DIDIER'S YEAR IN SPAIN.

THERE is perhaps no country in the world whose national character has been so little understood as that of Spain. This very interesting work, which has recently been published in Paris, throws considerable light upon a subject of the highest interest, at a moment when this singular nation is convulsed by a civil war, marked by the most uncommon and opposite features of ferocity and heroism. It is a subject of much regret that the modern literature of France is so little known or appreciated in this country. Apart from the more cultivated natives of the country, resident among us, a very limited circle here, only, is acquainted with its richness and variety, and few indeed of the numerous important works which are continually appearing in Paris, in every branch of science and literature, ever reach our shores, much less become known to the mass of our population.

A few extracts, translated from the work of an intelligent and accurate observer, as we turn over its pages, will give to our readers, for instance, some new and interesting glimpses of Spanish history and politics, from a quarter where, we venture to say, a large proportion of them would not have become acquainted with them, and the touching details of the Young Napoleon's short and mournful destiny, which we gave in a late number from the well known work of Montbel, were found to possess as much freshness of interest and attraction, as if the palace doors of the child of destiny had then first been opened to the imagination of every reader. Again and again, we shall return to the stores of French literature.

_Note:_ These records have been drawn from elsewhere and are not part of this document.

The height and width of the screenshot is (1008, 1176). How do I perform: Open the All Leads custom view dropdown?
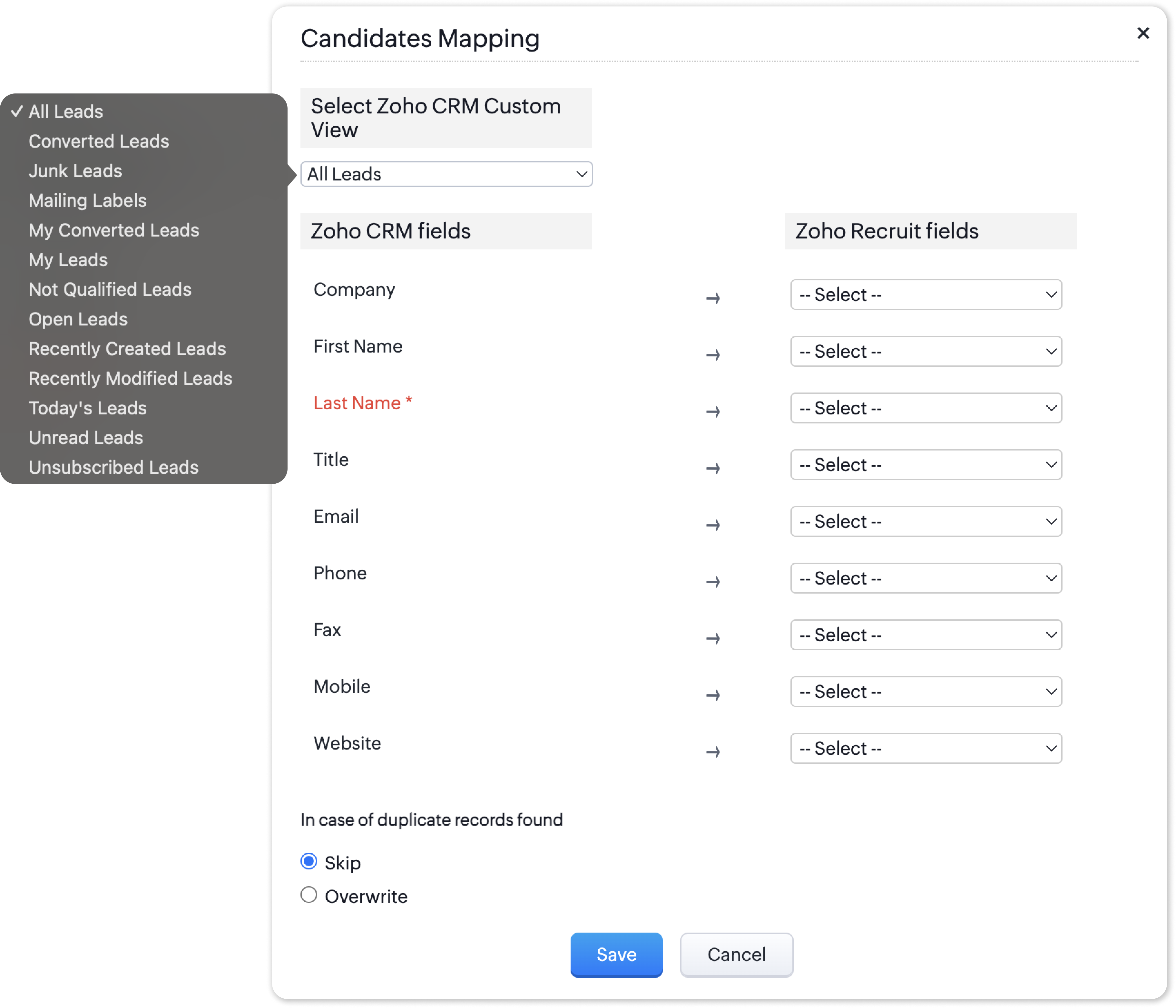coord(446,174)
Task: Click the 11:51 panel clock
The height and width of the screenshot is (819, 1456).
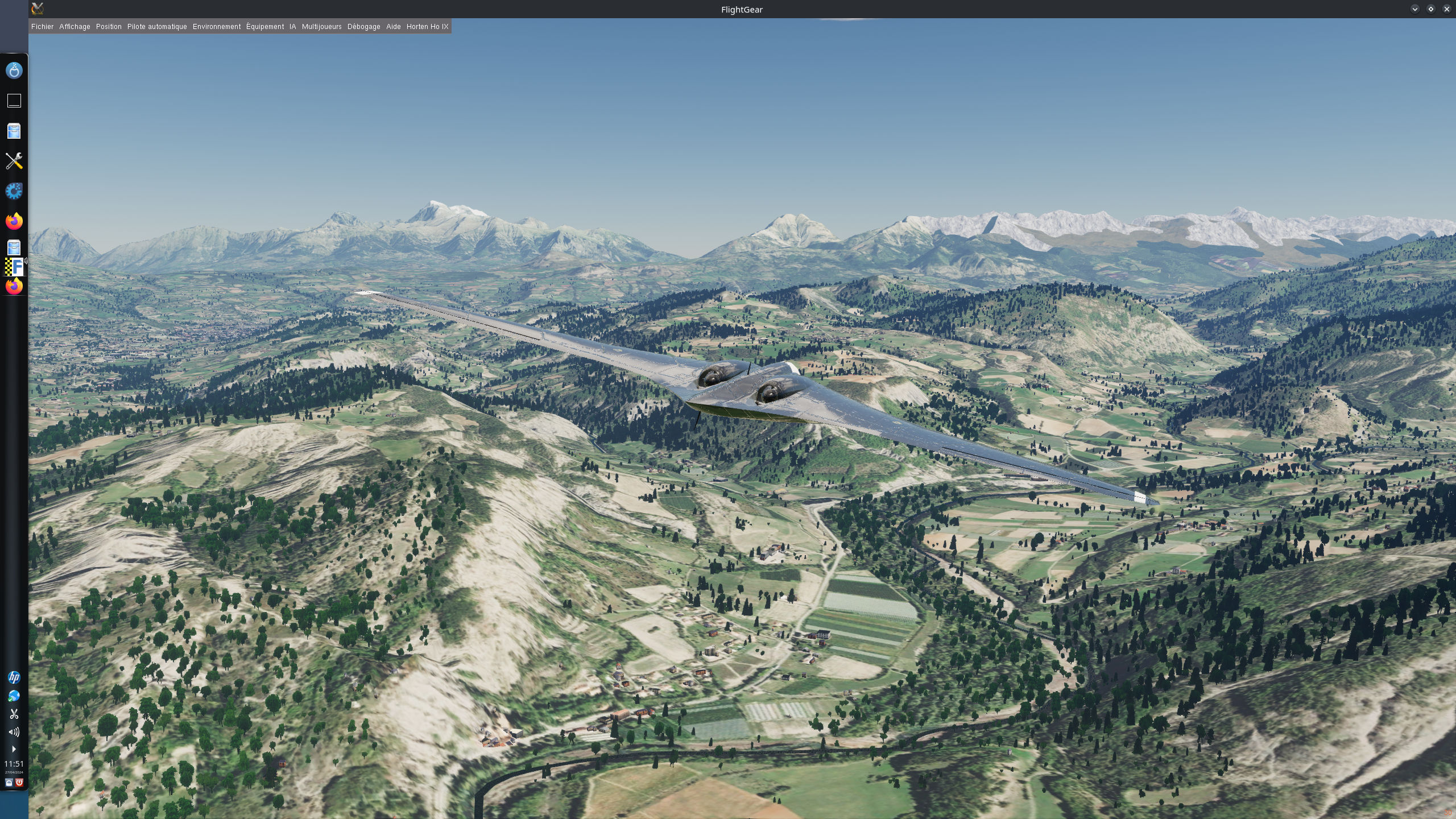Action: click(14, 764)
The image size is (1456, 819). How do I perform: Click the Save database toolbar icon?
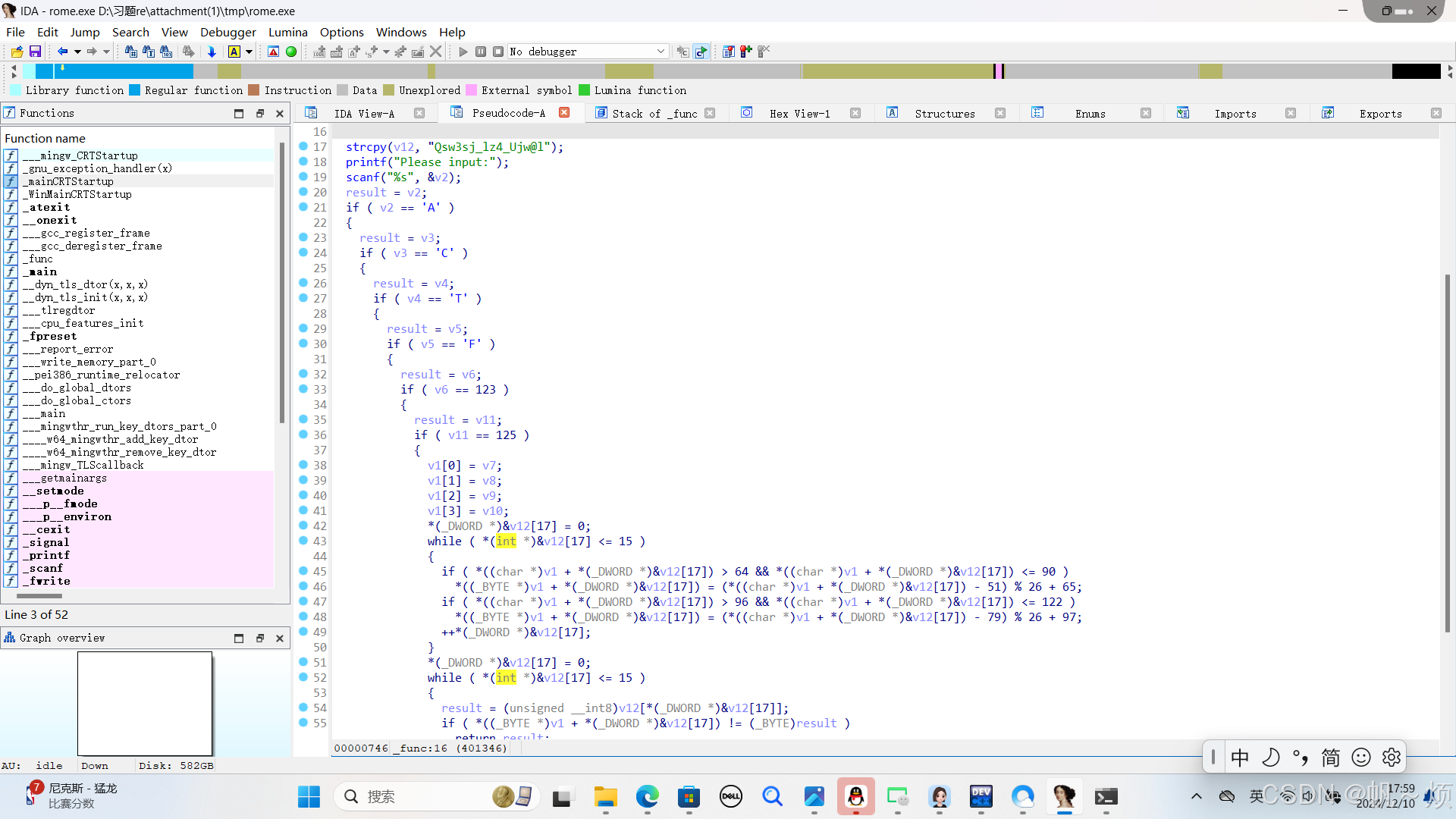35,52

The first volume contains a narrative of the author's arrival at Barcelona; an account of Saragossa, Madrid, and Toledo; portraits of the most distinguished members of the Spanish Ministry, during the last century, and a sketch of the events that have taken place since the marriage of Ferdinand VII. with Christina, now Regent. We will begin our extracts with the following remarks on the capital of Catalonia:

"Barcelona bears some resemblance to Palermo; but, as far as manners, customs, and civilization are concerned, is to Spain, what Milan is to Italy. Since the decay of Cadiz, it has been the principal commercial town of the peninsula. It surpasses the capital in wealth and elegance. It is, of all the Spanish towns, that in which the theatre is the most constantly attended. The opera is often well organized; but they have little national music. Rossini reigns as an absolute master over the hearts of the Catalonian dilettanti. The Barcelonian is essentially maritime. He is adventurous and loves the sea; the greater part of the emigrants, who, during the last century, went to seek their fortune in the Indies, were natives of Barcelona."

*Une année en Espagne, par Charles Didier, 2 Tomes.-Paris, 1838.